Anonymous wrote:Anonymous wrote:I hear you, OP. It sounds obnoxious and tone-deaf when we all know people who are struggling with more aggressive/less treatable forms of cancer every day and others have died from it. I'm so sorry that you lost your parents to cancer.
Melanoma is less aggressive?Are people really this uneducated about it? Just...wow.
Anonymous wrote:I Agree OP. Watching a loved one's body be ravaged by cancer and/or cancer treatments, having your entire world upended, not knowing what the next few months or a year hold, and the toll that it takes on the patient and everyone around them is vastly different than finding an isolated group of cancer cells that are quickly and completely removed and the person returns to their normal life.
It's odd to call yourself a survivor if you didn't go through a period of thinking that your life was actually at risk. It's like the difference between "I survived a car crash" when you were rear-ended on a side street going 10 mph vs. a pile-up on the Beltway.
Anonymous wrote:Anonymous wrote:Anonymous wrote:Anonymous wrote:Melanoma can be deadly. Just to play devil's advocate, can you imagine the fear she lived through while going through diagnosis and figuring out if the cancer had spread, etc.?

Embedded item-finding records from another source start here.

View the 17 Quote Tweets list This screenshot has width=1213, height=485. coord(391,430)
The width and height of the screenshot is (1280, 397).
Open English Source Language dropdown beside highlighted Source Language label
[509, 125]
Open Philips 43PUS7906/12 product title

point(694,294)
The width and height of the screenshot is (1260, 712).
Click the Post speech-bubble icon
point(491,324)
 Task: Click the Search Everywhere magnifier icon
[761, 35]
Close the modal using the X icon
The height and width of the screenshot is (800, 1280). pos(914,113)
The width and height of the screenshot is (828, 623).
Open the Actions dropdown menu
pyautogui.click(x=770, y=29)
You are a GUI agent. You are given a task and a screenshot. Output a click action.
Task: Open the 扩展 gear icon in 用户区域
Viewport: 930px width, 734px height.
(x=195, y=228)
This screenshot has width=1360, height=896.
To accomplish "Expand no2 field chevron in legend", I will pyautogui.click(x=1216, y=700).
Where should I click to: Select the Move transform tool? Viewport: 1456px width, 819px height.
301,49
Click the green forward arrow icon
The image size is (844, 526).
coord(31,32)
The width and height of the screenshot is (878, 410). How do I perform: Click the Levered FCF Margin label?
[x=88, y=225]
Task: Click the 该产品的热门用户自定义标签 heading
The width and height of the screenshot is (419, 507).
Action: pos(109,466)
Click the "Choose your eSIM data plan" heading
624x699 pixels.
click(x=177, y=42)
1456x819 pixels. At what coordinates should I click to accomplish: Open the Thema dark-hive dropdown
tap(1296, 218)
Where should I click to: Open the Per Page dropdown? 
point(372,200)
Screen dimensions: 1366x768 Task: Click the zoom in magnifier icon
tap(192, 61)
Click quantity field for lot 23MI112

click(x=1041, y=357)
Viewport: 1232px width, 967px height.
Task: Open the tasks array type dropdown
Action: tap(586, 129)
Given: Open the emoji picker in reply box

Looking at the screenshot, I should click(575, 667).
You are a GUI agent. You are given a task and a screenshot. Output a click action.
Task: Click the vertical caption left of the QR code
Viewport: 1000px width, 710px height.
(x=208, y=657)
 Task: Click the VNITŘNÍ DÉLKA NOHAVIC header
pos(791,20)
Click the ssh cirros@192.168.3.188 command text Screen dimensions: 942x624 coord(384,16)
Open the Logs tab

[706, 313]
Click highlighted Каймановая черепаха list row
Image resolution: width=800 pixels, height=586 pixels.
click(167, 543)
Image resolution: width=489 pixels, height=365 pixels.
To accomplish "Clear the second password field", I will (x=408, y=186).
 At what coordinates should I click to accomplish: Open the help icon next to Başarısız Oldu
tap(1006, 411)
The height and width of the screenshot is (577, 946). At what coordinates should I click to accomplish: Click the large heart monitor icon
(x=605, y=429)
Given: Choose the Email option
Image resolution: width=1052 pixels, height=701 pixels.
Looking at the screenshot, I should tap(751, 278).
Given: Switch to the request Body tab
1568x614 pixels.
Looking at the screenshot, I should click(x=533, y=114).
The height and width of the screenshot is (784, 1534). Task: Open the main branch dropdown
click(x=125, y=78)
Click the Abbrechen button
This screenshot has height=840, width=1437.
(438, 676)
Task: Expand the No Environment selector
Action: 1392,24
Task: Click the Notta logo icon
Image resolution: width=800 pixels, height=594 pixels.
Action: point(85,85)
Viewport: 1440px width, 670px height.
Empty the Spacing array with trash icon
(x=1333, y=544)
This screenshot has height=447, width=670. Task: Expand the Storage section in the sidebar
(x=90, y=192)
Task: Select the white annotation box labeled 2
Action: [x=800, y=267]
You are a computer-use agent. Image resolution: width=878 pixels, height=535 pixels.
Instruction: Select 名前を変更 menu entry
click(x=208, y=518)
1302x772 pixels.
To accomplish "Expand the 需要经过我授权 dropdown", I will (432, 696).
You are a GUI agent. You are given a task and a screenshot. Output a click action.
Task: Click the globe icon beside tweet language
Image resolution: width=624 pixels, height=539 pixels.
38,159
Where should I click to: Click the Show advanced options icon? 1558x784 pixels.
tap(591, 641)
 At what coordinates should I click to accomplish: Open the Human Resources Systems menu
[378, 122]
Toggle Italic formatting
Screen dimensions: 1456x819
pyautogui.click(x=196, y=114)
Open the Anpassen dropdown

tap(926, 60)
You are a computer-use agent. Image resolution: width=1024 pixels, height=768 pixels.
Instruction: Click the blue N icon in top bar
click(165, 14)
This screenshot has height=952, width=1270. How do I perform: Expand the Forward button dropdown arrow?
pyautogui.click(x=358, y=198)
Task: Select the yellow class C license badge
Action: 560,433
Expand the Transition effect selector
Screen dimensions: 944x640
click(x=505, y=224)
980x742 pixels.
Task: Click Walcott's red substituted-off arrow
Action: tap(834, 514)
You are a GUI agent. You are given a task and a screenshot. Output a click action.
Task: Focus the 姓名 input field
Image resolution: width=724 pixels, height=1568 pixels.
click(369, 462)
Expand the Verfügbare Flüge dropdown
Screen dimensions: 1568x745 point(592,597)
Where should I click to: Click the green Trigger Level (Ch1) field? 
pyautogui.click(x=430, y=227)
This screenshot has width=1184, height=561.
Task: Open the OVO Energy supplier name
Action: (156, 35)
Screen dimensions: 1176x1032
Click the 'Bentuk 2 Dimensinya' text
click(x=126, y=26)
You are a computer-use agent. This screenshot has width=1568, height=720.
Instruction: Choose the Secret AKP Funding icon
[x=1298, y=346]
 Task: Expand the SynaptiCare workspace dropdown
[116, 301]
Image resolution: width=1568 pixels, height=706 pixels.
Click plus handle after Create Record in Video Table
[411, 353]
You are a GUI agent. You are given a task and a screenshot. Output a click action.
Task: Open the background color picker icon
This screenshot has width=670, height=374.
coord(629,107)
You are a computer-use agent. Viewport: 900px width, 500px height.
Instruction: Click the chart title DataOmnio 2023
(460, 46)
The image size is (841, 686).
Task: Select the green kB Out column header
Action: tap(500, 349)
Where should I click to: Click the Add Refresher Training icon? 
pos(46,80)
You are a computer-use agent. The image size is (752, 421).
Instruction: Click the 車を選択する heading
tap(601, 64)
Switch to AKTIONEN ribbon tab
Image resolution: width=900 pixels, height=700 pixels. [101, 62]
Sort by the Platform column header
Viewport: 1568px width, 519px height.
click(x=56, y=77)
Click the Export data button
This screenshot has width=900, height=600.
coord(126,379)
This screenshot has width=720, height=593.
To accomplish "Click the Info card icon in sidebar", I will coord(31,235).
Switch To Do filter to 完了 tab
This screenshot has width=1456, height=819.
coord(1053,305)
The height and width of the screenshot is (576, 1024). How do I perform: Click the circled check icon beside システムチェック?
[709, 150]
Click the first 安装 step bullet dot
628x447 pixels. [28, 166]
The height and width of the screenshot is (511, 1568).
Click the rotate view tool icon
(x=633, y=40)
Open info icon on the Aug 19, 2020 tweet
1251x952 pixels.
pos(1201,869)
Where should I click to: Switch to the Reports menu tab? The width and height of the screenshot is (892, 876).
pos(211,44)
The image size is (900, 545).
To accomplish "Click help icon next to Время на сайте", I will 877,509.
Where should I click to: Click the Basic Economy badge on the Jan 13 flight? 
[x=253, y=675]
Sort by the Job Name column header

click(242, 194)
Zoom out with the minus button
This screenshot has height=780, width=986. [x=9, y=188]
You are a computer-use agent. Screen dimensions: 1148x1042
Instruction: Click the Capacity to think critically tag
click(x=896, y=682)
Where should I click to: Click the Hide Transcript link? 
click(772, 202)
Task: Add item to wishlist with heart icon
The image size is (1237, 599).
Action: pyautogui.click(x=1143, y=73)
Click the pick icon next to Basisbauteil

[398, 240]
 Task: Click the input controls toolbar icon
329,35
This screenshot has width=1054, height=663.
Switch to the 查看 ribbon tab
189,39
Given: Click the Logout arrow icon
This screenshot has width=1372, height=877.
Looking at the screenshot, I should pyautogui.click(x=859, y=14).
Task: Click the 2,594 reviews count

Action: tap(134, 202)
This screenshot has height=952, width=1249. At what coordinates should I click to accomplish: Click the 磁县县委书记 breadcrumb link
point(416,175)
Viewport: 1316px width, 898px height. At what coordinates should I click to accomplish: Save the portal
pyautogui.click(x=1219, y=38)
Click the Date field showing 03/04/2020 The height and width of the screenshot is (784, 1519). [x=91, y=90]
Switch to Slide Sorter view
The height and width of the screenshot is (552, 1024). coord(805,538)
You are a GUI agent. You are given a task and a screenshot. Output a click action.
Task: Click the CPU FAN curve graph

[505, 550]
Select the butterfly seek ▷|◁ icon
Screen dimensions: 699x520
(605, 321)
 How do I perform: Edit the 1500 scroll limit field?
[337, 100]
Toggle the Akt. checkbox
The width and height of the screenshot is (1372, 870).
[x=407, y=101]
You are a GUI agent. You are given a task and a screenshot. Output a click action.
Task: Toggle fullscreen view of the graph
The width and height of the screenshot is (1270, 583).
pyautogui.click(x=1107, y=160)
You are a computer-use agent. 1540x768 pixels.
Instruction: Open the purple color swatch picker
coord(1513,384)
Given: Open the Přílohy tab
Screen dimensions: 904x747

That is very scary, but from diagnosis to end of treatment for her was probably one week.
It depends what stage it was. If it wasn't found very early, she would have needed to a central node biopsy, which is a multi-step process that involves surgery under general anesthesia in a hospital.
^ centinal node biopsy, nothe central node biopsy.
Anonymous wrote:This isn't the Pity Olympics.
Anonymous wrote:I'm wondering what qualifies as "Real Cancer"...
Would the OP would feel inclined to vent if the friend "survived" cervical cancer as opposed to melanoma on her toe?
Anonymous wrote:Anonymous wrote:I agree with you OP. A removal simply isn't the same as battling it, chemo, etc. That is truly fighting for your life for a length of time.
WTF?
OP, I'm so sorry you have had cancer touch your life in so many ways, but you do NOT get to tell someone else that their cancer doesn't count.
Cancer is not a competitive sport. Yes, her cancer was treated and she survived. That can be hard to hear because you have had so many losses, but she has a right to live and to say that she survived cancer, because she did. You do not get to regulate that.
I've had a number or pregnancy losses, but I know women who have had near misses and did not get to tell those women how to tell their story just because they got the outcome I wanted and did not get.
OP, I hope you are able to grieve your losses and your pain and not blame your friend for living.